Avaaz, a nonprofit organization that monitors online disinformation, warned that fake-news stories continue to find large audiences on Facebook in spite of measures taken by the platform to limit the dissemination of bogus and debunked articles.

Fake-news stories are reports that have been debunked and accordingly flagged as phony by Facebook’s independent fact-checkers still manage to be shared and viewed millions of times by the platform’s users, the group reported.

An examination of the top 100 viral fake news stories about U.S. politics that remained on Facebook after being independently debunked found that they were posted a total of more than 2.3 million times by Facebook users, the Avaaz study concluded.
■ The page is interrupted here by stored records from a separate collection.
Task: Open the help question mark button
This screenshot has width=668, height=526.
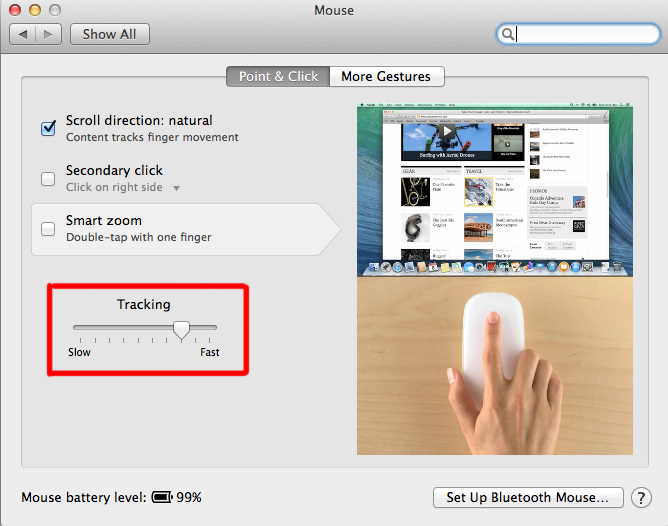Action: [x=641, y=497]
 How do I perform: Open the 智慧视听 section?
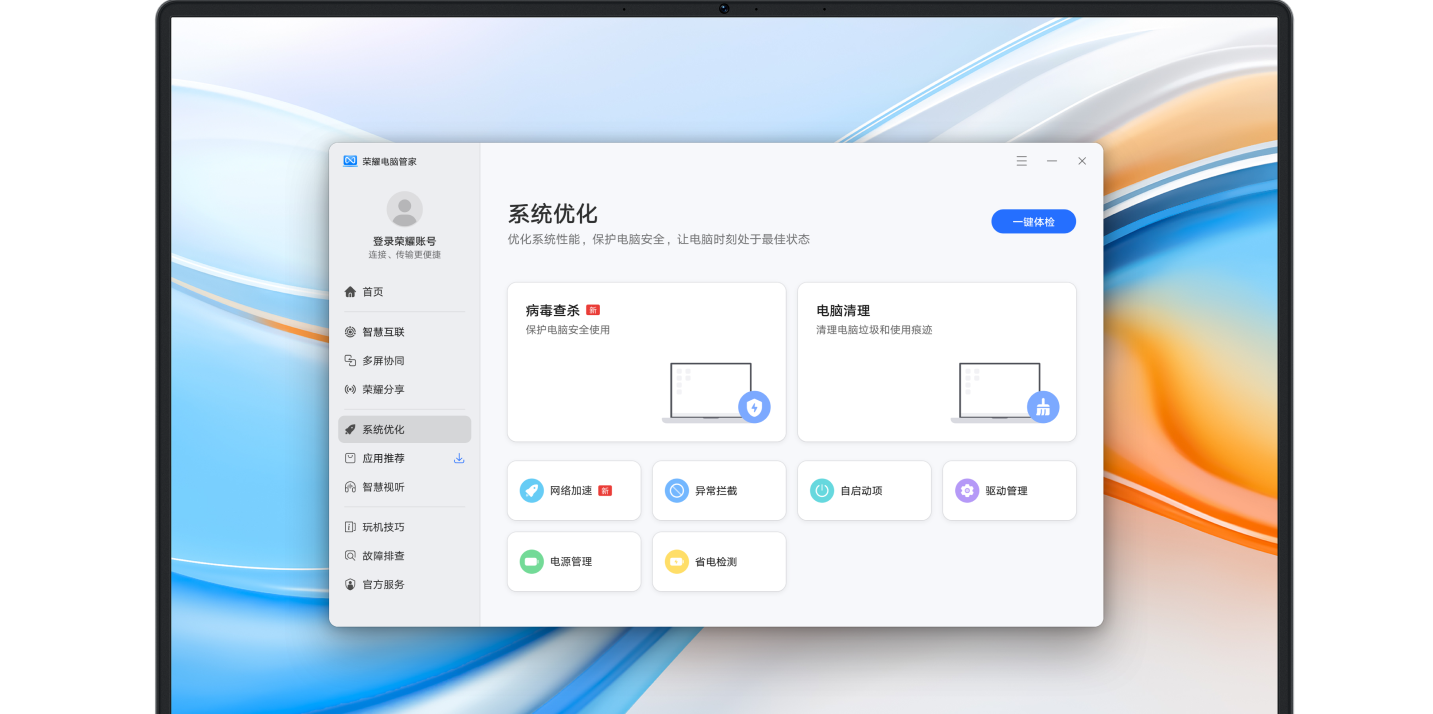coord(381,486)
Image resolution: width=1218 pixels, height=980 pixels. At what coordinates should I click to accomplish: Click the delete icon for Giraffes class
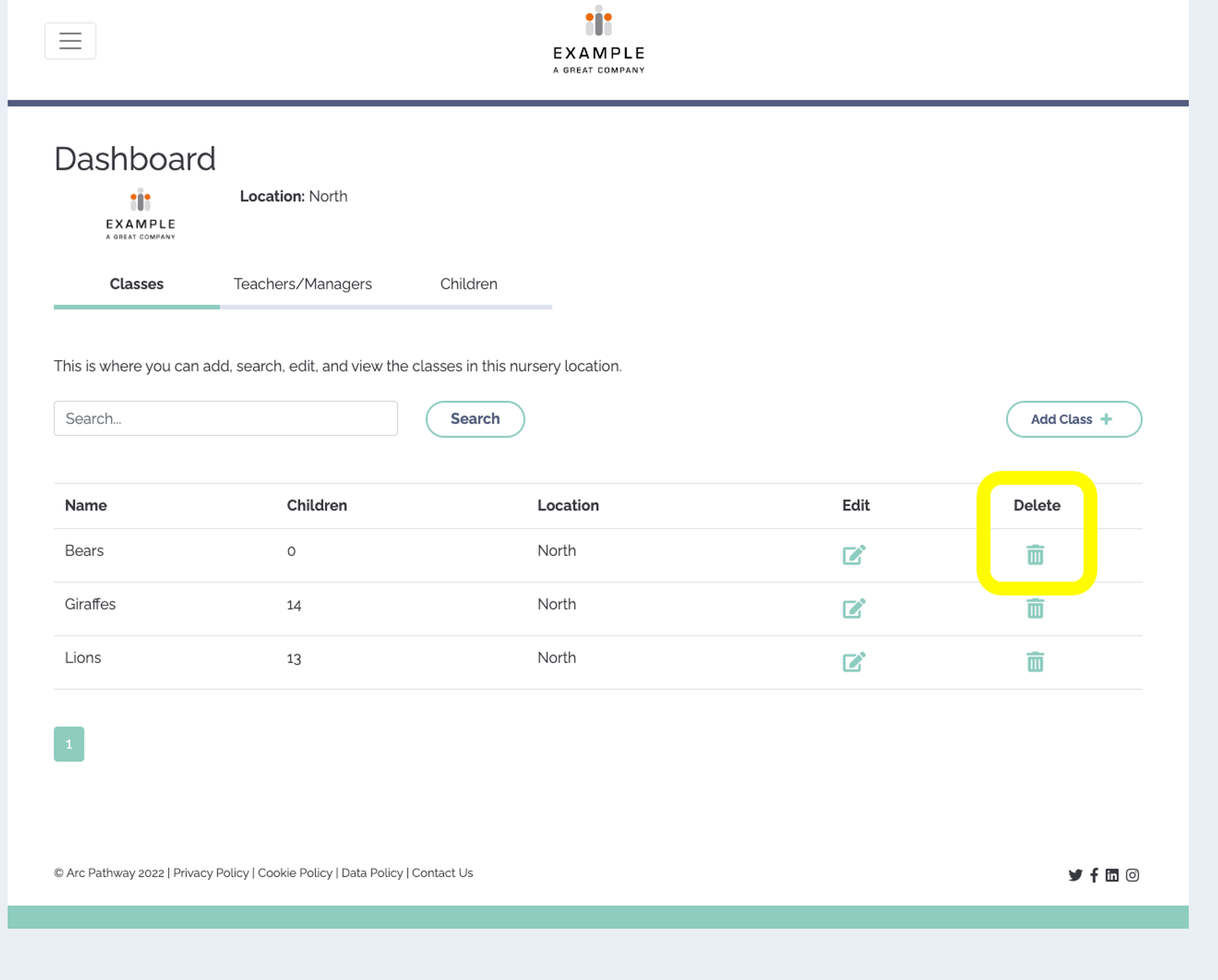coord(1034,608)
Combined, those 100 fake-news stories were viewed an estimated more than 158 million times, Avaaz reported, which is significantly more than the nearly 140 million Americans who voted in the 2016 U.S. presidential election.

More than half of the views happened in the last three months, the report found, raising concerns about fake news easily finding a wide audience on Facebook as the next White House race nears.
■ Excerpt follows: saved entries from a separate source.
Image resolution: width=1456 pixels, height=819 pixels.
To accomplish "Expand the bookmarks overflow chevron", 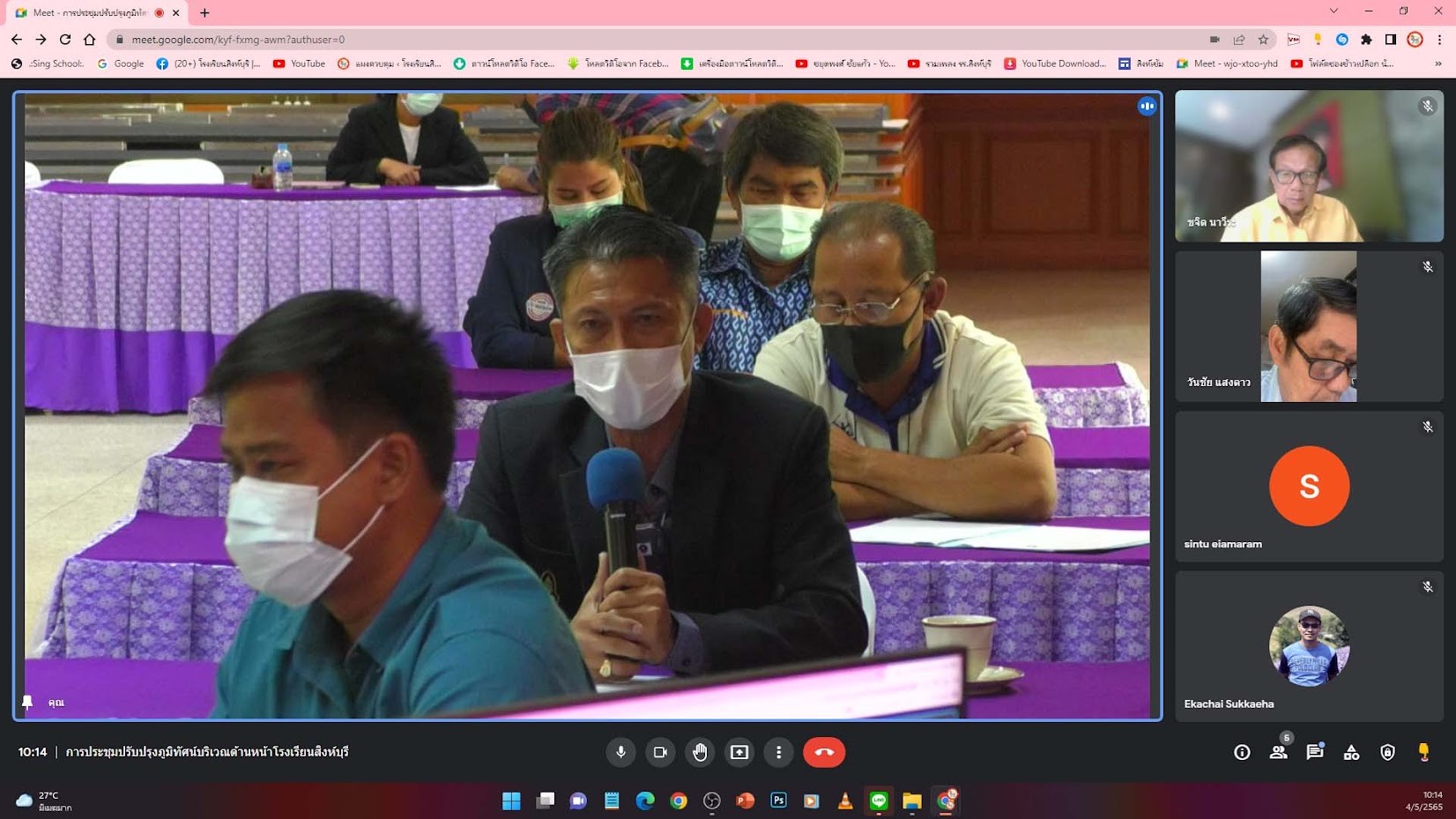I will tap(1438, 63).
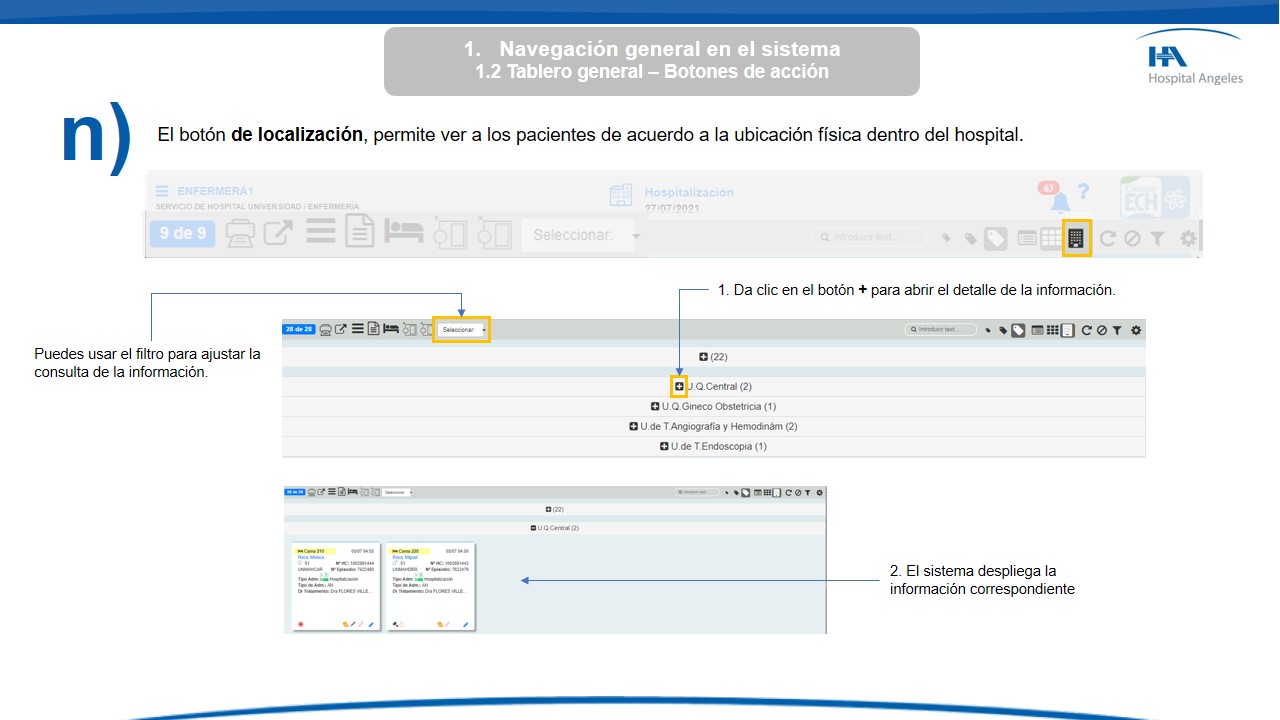Expand U.de T.Angiografía y Hemodinám group
The image size is (1280, 720).
tap(633, 426)
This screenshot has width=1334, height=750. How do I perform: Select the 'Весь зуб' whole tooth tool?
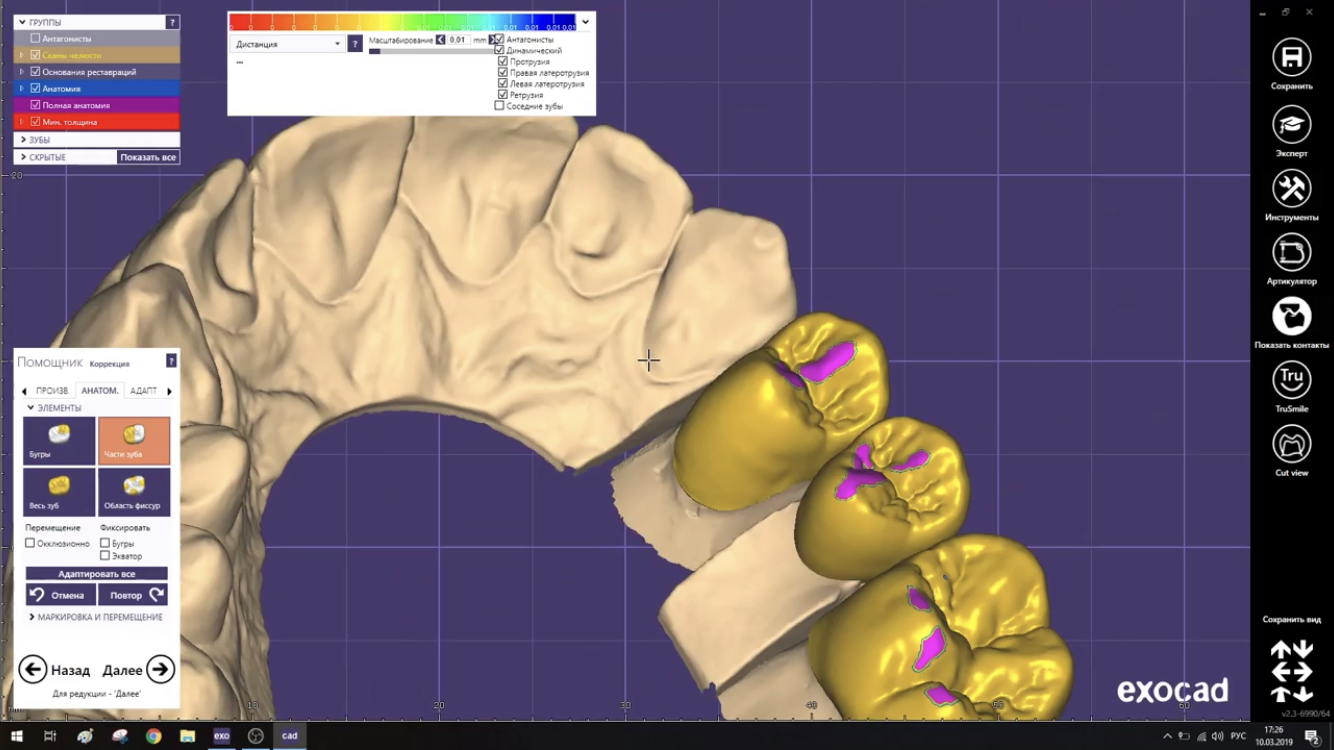(57, 490)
“Every American who cares about free and fair elections in 2020, including the candidates and political parties, should be sounding the alarm about Facebook’s fake news problem,” Avaaz’s campaign director Fadi Quran wrote in the study. “This is a company that can easily reach every voter in this country, and their tools are accelerating a wave of political lies that leaves us less informed and more polarized.”

Facebook responded to the report by touting advances made by the platform since the last U.S. presidential race, when bogus, politically-charged news articles infamously spread widely.

“Multiple independent studies have found that we’ve cut the amount of fake news on Facebook by more than half since the 2016 election. That still means plenty of people see fake news, which is why we now have more visible warning labels flagging this type of content, and prominent notifications when someone tries to share it or already has,” said a Facebook spokesperson.

The two most popular fake-news stories about U.S. politics shared on Facebook recently criticized Republican and Democratic politicians, respectively, Avaaz reported. An article that falsely identified President Trump’s grandfather as being a pimp was viewed 29 million times, while another that claims House Speaker Nancy Pelosi is diverting Social Security money to be used toward impeaching Mr. Trump was viewed 24 million times, the report said.